Carry on the piece about the school nursery from where it stops.

Reading text
══════════

Topic: School Nursery

Topic type:

School Nursery


The school nursery was established in 1979 on a plot of land that had always been intended for use as a school garden but had received little attention. Twice before in the twenty year lifetime of the school, gardens had been started but on both occasions the ventures were short-lived. The nursery contained a potting shed, tool shed, shade house, glass house and the garden itself which was divided into eight plots, each about fifty square metres. The school was able to employ two carpenters full time for several weeks to build the glasshouse an shade house and to renovate the old toolshed. The builders were employed at no cost to the school under an arrangement with the Department of Labour and the Borough Council. The schools only cost was the cost of materials - approximately $1,000.

During the building of the nursery facilities and the development of the area for use, parents, students and staff all helped and a considerable amount of time and energy was invested in the project. The nursery was very time consuming for the organising teacher, Mr. Rod Pemberton, and the other teacher in horticulture, Mrs. Thelma Stevenson, but with contributions from all students at some time during their two years at the school, the garden flourished.

══════════

Stored data

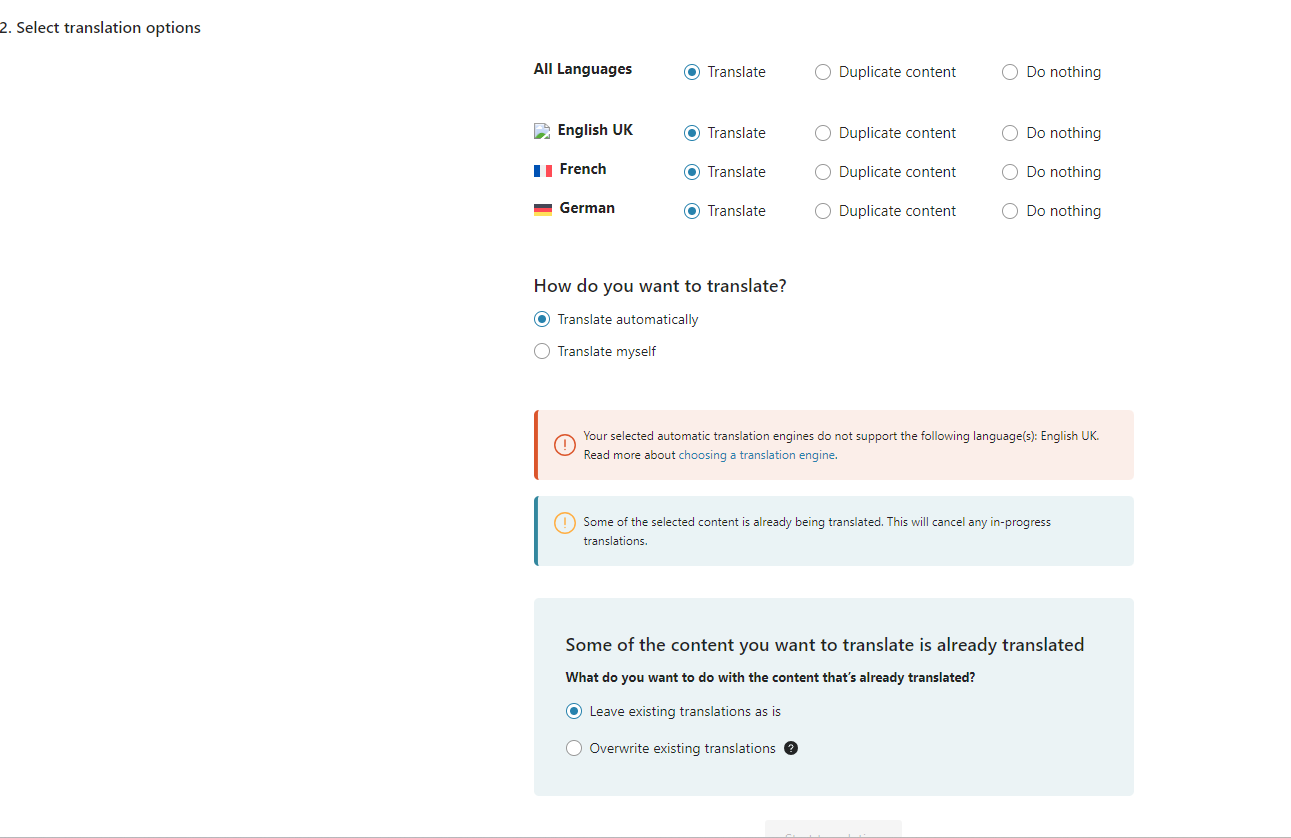The image size is (1291, 838).
Task: Click the help icon beside Overwrite existing translations
Action: point(791,748)
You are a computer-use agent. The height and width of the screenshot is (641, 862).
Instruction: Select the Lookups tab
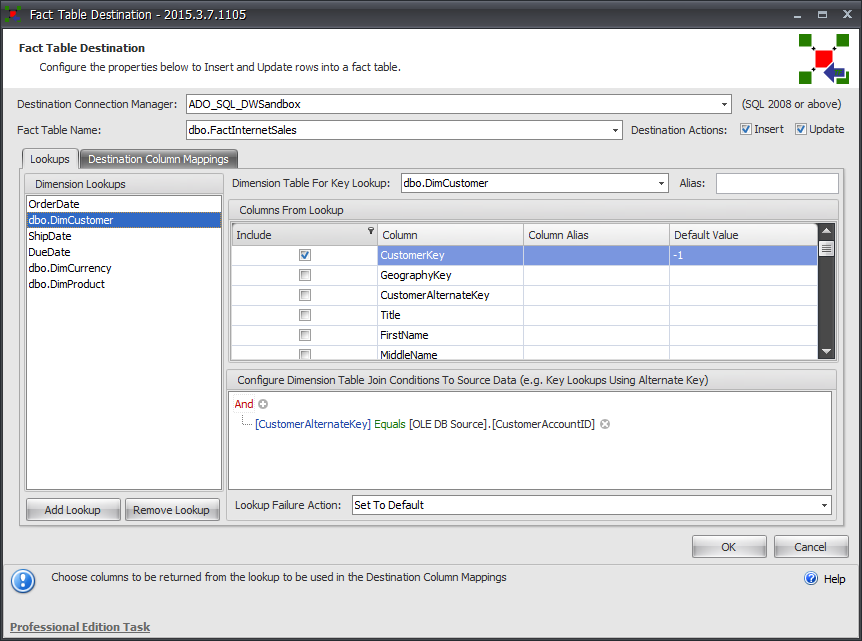pyautogui.click(x=50, y=159)
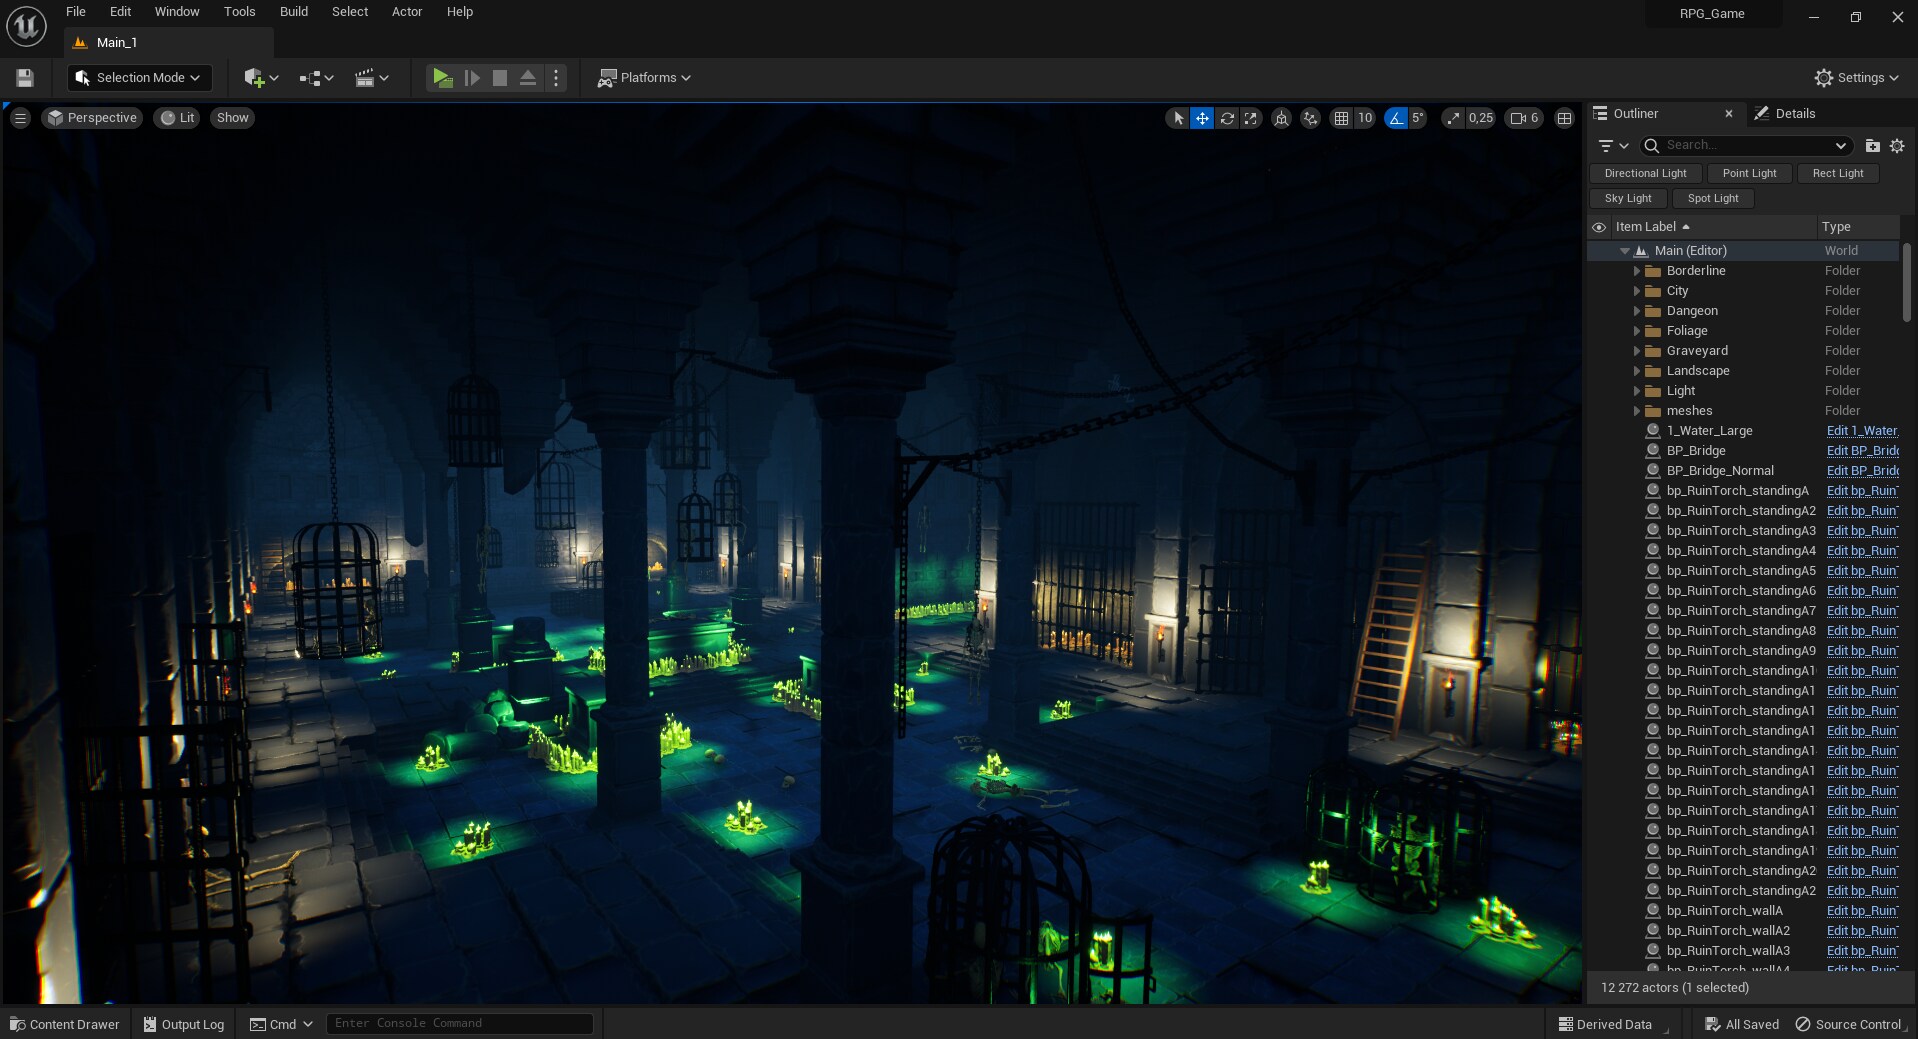Click the console command input field
The width and height of the screenshot is (1918, 1039).
459,1023
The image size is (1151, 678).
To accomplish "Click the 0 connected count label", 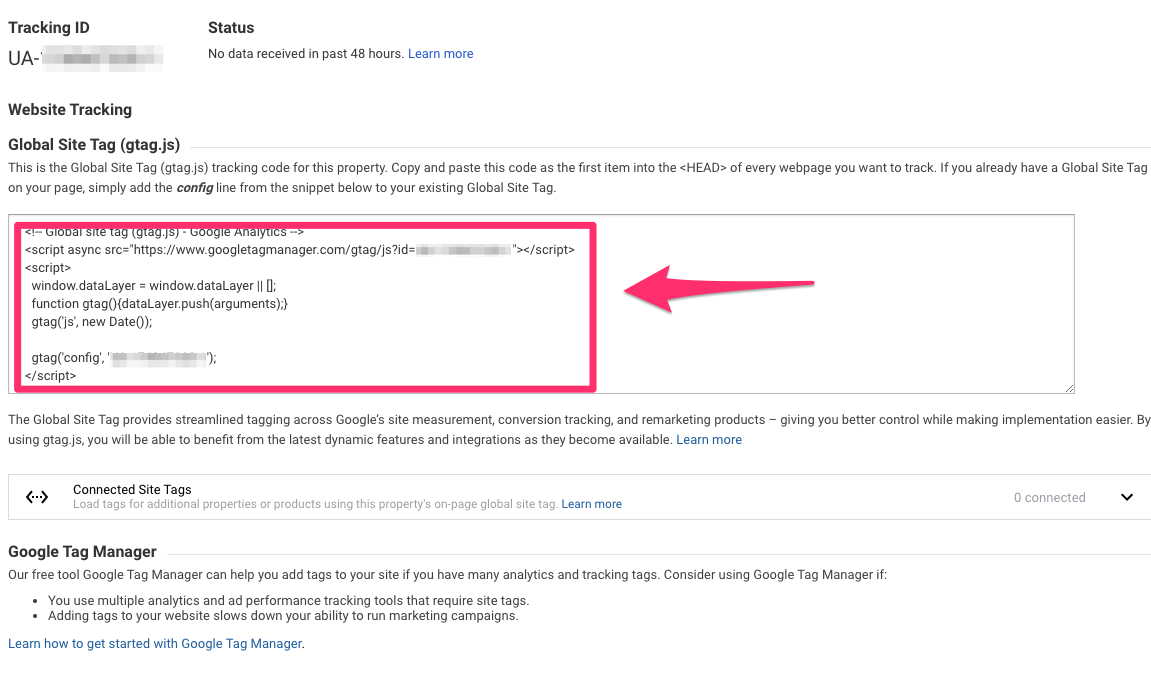I will point(1049,496).
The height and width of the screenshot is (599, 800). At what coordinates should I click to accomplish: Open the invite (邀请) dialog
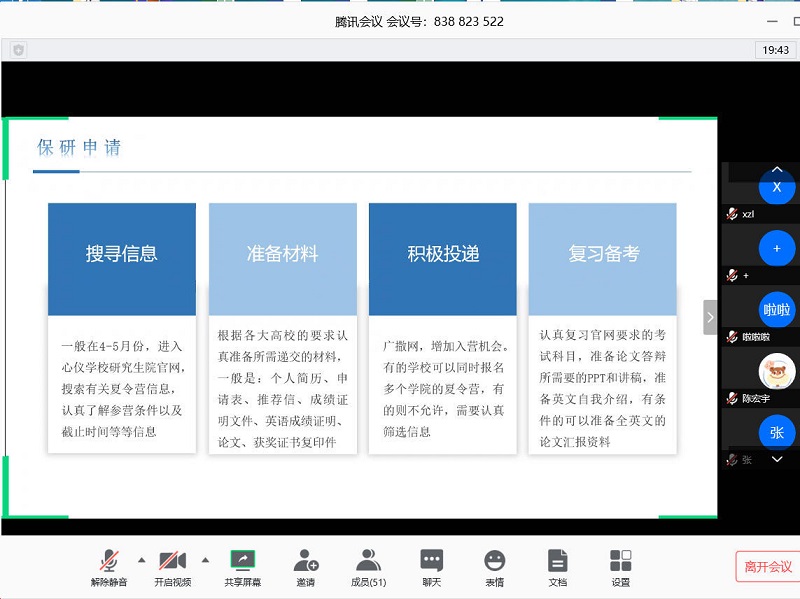click(x=306, y=561)
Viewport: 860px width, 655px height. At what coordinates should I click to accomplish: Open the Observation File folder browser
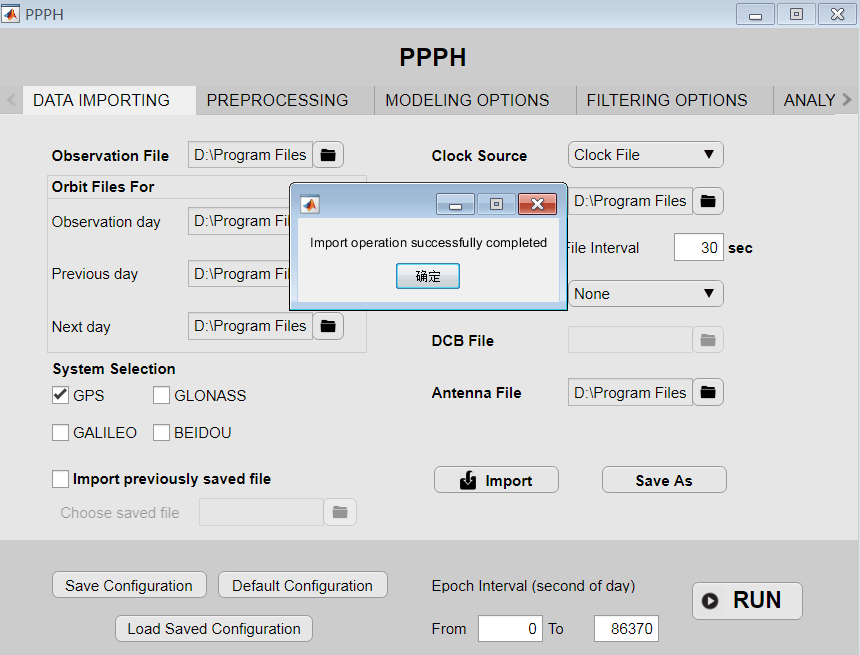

══════════

Written reply
Over their two years at M.I.S, all students spent at least ten hours working in the nursery. Their teachers tried to provide experience in three types of work: preparing the soil, planting indoors and planting outdoors. Students learnt about nutrient and chemical balance in the soil, different requirements of various seed types, sowing and cultivation as well as diseases and the different use of insecticides, fungicides, weedicides and fertilisers. Whether the crop was cauliflower or kiwifruit, learning by experience took place and while horticulture wasnʼt everyoneʼs favourite subject, most found it enjoyable.

With the passing of Ray Lory in 1996 and the resignation of key people involved with the nursery, things came to a standstill. The area became overgrown and maintenance became an issue. When the Environmental Science Centre became reality, the school cleared the area and developed garden beds at the back of the old hatchery. A hydroponic unit and an area was set up for the growing of native trees.

To be fair, it never got off the ground and gardening was not part of the school curriculum until 2009 when Irene McKinstry led a group of staff members and students and gained funding of $4,000 for the building of garden beds. These have been built in what was the bird enclosure and the security that they provide has allowed the garden to prosper without the increased vandalism that the school has to endure.